§ ASSIGNMENT
The reply should hold every line of the listing exactly, and none of its images.

____________

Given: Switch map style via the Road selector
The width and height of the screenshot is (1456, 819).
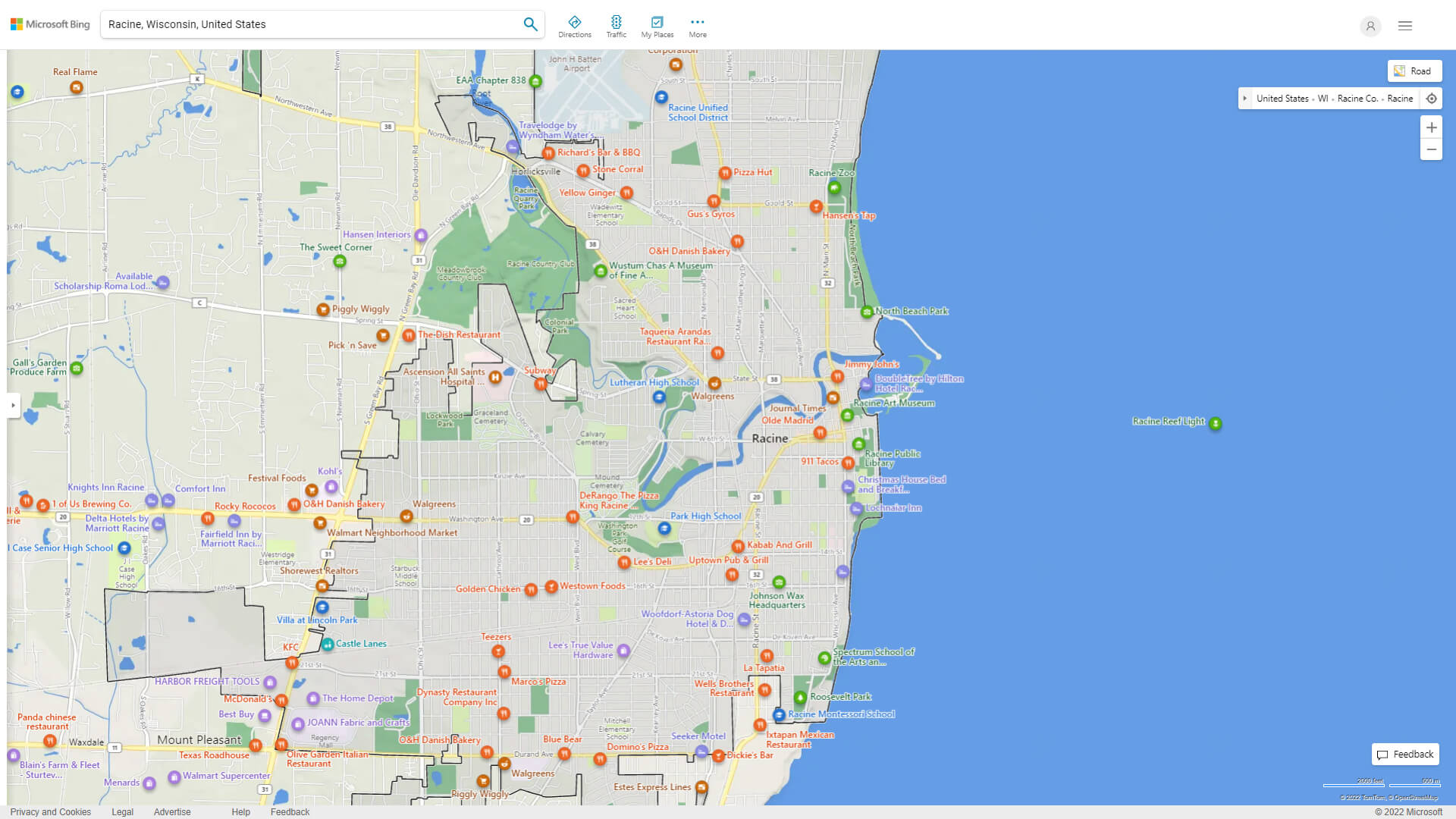Looking at the screenshot, I should click(x=1414, y=71).
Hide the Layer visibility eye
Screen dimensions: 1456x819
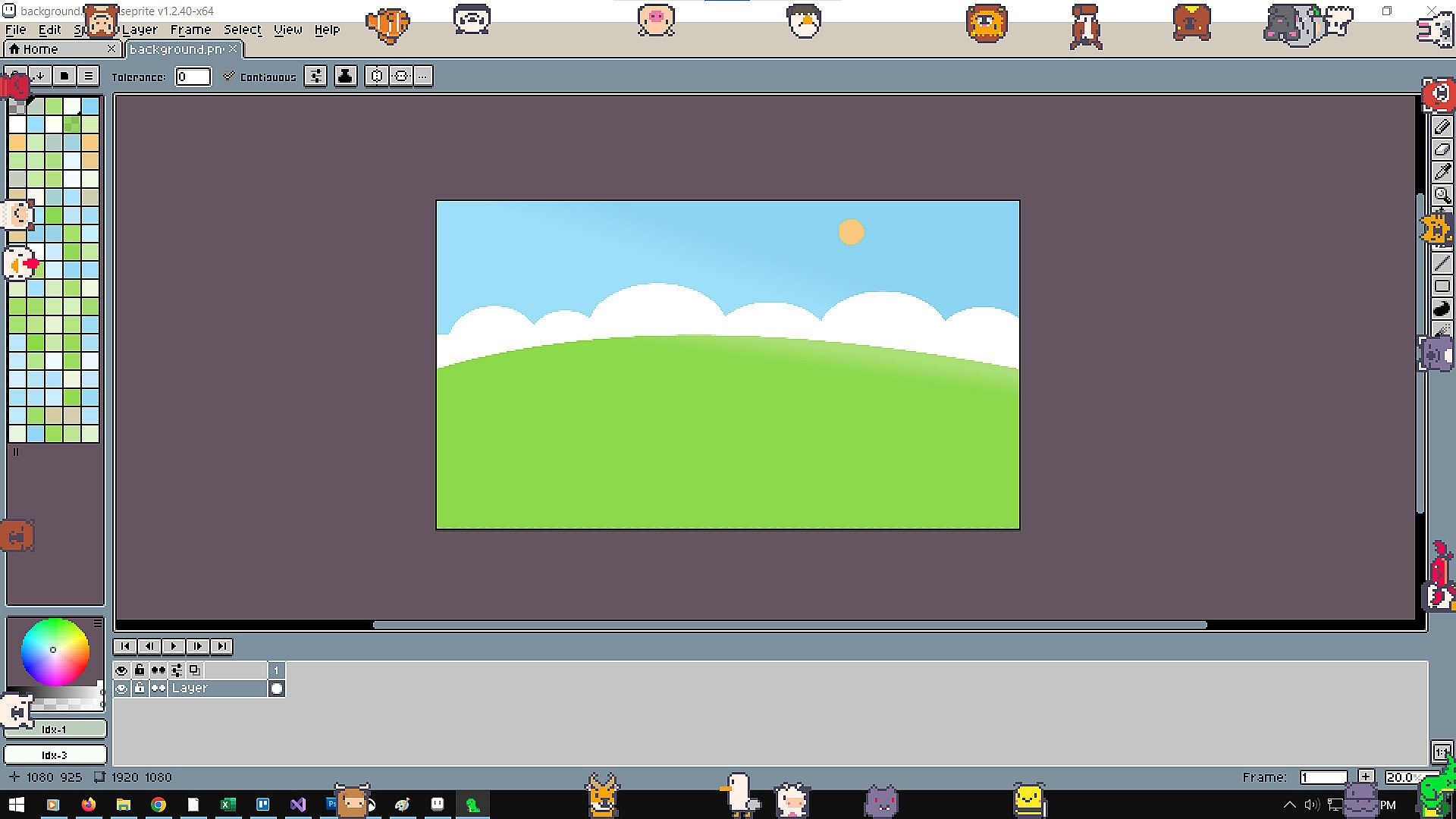pos(121,689)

____________

§ FINISHED TASK
Given: Switch map style via the Road selector
The width and height of the screenshot is (1456, 819).
Looking at the screenshot, I should click(x=1414, y=71).
Hide the Layer visibility eye
Screen dimensions: 1456x819
pos(121,689)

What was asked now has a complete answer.